Houston, we have a problem
Tijdens de shoot viel me op dat de lichtmeter niet helemaal leek te kloppen, of eerder andersom: helemaal niet. Eerst dat ik nog dat het gewoon was omdat ik een film gebruikte met een vrij lage lichtgevoeligheid, maar dan klopte het nog steeds niet. Er was super veel licht, maar ik heb met de relatief lage sluitertijd zelfs de beweging in Charis’ haar nog weten te vangen.
Toen ik eenmaal zeker wist wat er mis was met de lichtmeter, hadden we de shoot al afgerond. Nou goed, het was tenslotte en test shoot, jammer dan. Toen ik terugging naar de winkel, bevestigde de eigenaar dat de lichtmeter er zo’n drie hele stops licht naast bleek te zitten. Nu dacht ik zeker te weten dat mijn film verpest zou zijn, maar je hebt al wat van het resultaat gezien… Het geluk bij een ongeluk zat hem erin dat de lichtmeter drie stops te donker meette, waardoor de film overbelicht raakte. Door de vergeeflijkheid van film wanneer je het overbelicht, had ik nog steeds bruikbare beelden. Als het onderbelicht was geweest, was het een heel ander verhaal geweest en had ik de meeste beelden kunnen weggooien.
Eén van deze beelden heeft het zelfs tot limited edition print geschopt en was onderdeel van twee exposities tot dusver.

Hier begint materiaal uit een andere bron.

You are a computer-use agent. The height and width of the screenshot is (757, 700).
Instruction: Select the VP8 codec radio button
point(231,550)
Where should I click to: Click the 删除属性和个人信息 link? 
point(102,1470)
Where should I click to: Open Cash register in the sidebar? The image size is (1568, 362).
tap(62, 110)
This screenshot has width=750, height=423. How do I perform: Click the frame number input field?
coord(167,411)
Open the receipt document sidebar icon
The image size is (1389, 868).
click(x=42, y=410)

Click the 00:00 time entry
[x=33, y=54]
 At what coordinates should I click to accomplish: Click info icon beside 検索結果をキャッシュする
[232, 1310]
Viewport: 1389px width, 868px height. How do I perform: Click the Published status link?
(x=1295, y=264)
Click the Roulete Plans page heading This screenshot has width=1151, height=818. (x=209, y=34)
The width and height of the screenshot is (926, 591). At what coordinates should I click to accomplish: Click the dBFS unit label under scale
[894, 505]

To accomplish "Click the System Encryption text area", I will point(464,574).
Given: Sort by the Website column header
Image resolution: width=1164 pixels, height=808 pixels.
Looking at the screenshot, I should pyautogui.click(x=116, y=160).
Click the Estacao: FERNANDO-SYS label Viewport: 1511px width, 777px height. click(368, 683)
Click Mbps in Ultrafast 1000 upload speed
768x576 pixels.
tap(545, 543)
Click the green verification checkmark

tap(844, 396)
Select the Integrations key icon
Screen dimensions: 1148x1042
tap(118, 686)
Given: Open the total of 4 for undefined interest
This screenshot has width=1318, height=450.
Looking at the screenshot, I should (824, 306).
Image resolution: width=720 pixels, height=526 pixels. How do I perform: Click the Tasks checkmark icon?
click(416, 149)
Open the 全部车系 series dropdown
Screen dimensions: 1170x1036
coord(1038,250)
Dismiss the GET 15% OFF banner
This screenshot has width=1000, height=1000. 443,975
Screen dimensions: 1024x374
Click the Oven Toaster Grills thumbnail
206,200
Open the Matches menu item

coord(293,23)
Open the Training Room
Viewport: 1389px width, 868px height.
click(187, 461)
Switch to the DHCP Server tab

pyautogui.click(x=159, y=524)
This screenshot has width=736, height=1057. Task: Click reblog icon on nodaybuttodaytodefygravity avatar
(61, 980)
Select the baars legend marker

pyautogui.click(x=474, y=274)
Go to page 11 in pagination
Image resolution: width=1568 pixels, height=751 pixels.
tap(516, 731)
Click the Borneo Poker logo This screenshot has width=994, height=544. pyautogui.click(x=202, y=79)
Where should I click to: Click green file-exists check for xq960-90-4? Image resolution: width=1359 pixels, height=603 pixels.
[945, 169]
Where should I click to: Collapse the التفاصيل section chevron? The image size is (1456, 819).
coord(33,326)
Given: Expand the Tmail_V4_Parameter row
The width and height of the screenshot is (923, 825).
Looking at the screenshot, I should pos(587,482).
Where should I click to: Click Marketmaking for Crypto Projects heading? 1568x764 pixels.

Ik gaf het de titel Shadow Work, omdat dat is wat ik heb moeten doen om tot dit punt te komen in mijn creatieve werk. Het is dat innerlijke werk dat me ertoe leidde mezelf eindelijk te vertrouwen met dit medium, wetende dat ik goede resultaten zou kunnen behalen, zelfs wanneer technische details tegenzitten. Soms heb ik zelfs de beste resultaten geboekt dankzij die tegenslagen.
Tot op de dag van vandaag is dat wat me aan blijft trekken tot het gebruik van film. Ik vertel mijn klanten dat dit de manier is waarop ik werk wanneer je me inhuurt om mijn ding te doen. En dat dat hem niet alleen in de resultaten zit, maar ook vooral in het proces. Je huurt me niet alleen in voor het resultaat van rake foto’s, je huurt me ook in om de kunst van overgave aan het creatieve proces te ervaren. Om die stukken in jezelf aan te kijken die meer dan nodig de controle willen hebben over de uitkomst. En vervolgens volledig te vertrouwen.